First SARS patient anonymous — and likely to stay that way

? He’s a businessman in his 40s. He has four children and lives in the industrial town of Foshan in southern China.

And, except for a small circle of doctors and Chinese officials, that’s all the world knows about the man who is cited as the world’s first known case — and survivor — of severe acute respiratory syndrome.

As the disease spreads around the globe, little has been released about him — and there is no sign that any more ever will be.

A World Health Organization team that visited Guangdong in the last week was tight-lipped, citing medical confidentiality.

“You wouldn’t want your medical records released, would you?” team spokesman Chris Powell asked reporters who wanted to know more.

Chinese officials say the man’s case was detected Nov. 16. A resident of Foshan in Guangdong province, he recovered and was released from a hospital — it wasn’t revealed which one — in January.

The deputy director of the Guangzhou No. 8 People’s Hospital, which has probably treated the most SARS cases in the province, insisted he didn’t know anything about the first case.

“The case was in Foshan, not Guangzhou,” Ying Chibiao said. “I’m not clear about the details.”
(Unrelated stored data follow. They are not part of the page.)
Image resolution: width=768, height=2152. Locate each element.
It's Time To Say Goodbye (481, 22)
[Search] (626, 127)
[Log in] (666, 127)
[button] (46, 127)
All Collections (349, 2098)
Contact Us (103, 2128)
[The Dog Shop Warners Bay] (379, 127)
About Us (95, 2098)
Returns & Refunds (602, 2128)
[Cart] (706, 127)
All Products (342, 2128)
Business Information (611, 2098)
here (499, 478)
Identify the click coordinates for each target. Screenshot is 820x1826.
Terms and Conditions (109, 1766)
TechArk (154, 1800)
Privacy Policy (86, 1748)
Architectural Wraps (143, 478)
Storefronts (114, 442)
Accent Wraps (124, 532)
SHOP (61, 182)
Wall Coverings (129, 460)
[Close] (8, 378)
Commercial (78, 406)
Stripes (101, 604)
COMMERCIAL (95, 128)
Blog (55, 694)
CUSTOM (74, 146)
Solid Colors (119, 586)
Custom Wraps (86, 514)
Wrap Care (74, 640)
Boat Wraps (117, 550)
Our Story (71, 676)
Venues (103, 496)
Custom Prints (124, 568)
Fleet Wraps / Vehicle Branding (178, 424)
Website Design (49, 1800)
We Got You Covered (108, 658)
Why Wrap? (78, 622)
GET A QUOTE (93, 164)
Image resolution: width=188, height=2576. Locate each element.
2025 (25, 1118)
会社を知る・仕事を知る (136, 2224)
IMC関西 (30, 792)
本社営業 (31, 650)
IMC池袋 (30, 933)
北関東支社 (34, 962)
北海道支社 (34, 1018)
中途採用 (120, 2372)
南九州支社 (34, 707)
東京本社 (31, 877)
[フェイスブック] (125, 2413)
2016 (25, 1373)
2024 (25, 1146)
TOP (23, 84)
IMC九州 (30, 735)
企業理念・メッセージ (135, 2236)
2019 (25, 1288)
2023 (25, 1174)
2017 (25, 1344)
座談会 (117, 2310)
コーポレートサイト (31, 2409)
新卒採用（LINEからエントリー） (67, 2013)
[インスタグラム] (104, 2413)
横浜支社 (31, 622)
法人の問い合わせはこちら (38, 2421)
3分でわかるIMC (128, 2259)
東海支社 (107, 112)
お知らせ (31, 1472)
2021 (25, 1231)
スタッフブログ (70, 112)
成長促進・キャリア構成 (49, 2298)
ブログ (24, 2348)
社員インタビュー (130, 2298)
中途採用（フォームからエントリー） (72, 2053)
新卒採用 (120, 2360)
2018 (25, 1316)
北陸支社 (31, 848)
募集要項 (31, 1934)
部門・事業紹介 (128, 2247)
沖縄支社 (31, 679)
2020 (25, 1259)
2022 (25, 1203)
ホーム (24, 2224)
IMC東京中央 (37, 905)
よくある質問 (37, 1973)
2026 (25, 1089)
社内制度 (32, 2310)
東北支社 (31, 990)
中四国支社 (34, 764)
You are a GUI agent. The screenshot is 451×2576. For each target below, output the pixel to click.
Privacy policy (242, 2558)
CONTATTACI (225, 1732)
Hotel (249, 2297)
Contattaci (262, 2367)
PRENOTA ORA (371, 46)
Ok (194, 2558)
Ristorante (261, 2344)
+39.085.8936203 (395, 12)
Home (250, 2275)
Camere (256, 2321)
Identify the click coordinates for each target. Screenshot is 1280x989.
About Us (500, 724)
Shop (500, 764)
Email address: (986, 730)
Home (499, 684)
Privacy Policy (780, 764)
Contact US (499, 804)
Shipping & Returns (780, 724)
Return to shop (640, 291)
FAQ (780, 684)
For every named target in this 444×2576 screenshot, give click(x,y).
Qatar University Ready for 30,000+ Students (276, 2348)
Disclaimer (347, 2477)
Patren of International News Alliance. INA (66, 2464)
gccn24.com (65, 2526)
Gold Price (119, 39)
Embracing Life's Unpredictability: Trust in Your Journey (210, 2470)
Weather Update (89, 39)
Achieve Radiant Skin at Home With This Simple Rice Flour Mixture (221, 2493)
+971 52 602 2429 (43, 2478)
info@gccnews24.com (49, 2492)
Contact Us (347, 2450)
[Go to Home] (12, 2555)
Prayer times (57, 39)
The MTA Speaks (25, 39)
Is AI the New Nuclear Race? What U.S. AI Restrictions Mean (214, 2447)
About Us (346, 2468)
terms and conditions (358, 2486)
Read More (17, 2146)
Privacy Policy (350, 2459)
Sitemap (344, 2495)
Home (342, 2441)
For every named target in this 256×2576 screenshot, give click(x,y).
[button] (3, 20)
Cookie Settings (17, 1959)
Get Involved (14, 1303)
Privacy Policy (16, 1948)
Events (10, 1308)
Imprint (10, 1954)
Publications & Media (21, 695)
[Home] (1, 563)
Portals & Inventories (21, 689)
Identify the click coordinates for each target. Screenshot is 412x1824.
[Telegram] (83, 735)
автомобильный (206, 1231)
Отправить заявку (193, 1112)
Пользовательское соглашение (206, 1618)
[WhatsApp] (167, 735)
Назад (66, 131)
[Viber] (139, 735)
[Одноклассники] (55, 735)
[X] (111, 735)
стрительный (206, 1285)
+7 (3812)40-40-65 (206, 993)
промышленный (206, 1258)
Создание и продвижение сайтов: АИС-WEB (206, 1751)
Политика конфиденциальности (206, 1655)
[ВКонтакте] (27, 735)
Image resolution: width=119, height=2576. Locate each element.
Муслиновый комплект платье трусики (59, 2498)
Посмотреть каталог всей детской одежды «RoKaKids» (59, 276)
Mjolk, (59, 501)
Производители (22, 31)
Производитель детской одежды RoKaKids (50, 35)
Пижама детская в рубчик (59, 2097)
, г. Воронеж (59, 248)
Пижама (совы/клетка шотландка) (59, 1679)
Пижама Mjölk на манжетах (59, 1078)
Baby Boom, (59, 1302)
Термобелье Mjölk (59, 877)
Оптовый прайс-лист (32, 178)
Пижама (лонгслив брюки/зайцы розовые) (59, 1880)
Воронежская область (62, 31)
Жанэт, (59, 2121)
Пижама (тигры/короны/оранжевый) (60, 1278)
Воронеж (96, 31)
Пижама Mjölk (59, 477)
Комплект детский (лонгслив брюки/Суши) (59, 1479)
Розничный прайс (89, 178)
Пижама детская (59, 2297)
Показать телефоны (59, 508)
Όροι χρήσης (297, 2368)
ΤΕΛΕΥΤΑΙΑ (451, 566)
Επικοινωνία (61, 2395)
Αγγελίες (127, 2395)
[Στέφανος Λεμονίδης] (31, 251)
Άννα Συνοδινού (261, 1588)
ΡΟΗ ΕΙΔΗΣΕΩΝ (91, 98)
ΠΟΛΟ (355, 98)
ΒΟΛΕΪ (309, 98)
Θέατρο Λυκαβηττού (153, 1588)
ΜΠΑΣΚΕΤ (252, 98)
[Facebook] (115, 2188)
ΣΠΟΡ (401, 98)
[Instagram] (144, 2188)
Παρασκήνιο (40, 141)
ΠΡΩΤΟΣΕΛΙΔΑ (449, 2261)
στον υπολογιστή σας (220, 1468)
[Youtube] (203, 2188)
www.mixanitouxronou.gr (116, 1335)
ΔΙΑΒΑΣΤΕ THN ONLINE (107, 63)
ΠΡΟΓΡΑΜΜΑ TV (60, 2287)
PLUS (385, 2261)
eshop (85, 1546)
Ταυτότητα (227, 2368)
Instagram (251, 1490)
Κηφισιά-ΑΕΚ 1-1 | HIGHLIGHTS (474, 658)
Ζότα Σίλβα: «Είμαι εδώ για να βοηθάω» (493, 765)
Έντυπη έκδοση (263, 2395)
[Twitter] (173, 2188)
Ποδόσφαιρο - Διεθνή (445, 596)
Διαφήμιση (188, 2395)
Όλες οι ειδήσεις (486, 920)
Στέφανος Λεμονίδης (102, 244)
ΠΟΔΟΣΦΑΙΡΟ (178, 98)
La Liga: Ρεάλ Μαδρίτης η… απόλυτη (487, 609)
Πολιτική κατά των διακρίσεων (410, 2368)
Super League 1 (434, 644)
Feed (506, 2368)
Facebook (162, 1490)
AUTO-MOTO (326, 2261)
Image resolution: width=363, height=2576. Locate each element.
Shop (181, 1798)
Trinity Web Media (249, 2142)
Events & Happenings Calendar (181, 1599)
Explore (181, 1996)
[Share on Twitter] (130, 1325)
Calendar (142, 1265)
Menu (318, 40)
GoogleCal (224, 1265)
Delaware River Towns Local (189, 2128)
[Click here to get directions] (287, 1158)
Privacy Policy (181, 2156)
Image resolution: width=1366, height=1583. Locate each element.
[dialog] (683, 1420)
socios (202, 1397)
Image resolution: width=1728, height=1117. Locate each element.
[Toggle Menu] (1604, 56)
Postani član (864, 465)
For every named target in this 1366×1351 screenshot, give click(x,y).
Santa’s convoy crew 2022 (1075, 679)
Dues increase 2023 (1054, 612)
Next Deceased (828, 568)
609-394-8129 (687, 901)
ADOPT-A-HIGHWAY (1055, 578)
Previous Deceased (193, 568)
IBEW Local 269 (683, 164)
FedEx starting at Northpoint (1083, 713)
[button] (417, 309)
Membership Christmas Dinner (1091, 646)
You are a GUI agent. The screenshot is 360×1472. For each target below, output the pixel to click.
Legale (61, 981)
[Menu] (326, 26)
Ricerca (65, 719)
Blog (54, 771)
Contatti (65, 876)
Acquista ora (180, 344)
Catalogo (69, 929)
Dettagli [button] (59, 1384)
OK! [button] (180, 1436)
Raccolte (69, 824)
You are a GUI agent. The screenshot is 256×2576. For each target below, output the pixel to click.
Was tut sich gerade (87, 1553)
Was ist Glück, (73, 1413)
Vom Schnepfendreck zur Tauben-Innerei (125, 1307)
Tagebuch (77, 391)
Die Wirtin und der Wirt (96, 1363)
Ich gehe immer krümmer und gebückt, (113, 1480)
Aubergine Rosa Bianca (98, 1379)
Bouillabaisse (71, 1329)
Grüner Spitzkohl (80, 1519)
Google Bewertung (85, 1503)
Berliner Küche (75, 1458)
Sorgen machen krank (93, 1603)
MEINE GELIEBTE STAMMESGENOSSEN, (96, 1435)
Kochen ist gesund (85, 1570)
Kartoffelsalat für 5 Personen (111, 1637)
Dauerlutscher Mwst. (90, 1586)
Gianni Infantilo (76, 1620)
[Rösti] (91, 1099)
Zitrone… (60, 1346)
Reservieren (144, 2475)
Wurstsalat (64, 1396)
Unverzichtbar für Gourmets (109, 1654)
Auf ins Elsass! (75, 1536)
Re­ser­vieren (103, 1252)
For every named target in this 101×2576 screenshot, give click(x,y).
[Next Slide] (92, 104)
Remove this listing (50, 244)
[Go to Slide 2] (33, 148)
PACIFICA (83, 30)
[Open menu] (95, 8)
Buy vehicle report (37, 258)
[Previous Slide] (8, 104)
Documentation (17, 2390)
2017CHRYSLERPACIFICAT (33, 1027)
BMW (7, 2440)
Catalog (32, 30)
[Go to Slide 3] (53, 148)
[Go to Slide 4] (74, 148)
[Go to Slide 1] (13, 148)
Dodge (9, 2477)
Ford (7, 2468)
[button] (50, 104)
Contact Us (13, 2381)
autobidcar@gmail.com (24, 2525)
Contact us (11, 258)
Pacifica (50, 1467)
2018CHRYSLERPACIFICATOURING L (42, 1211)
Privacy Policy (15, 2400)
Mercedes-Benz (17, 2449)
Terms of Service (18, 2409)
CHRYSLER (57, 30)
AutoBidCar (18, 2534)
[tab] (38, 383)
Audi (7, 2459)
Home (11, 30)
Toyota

Adding to the disease’s mystery, researchers say the Foshan man infected the four health workers who treated him but not his own children.

“We don’t know for sure whether he is really the first case, or the first case we know about,” said Dr. Meirion Evans, a member of the WHO team. He said researchers would have to compare other cases with the patient to be certain.

Dr. Robert Breiman, the WHO team leader, said he met with the man, who “appeared to be completely healthy.”

“Apparently, when word got out in the press of my visit to see him, it was clear to everyone in his neighborhood that it was him,” Breiman said. “He told me that this created many problems.”

China said Thursday that Guangdong accounted for 44 of the country’s 55 deaths.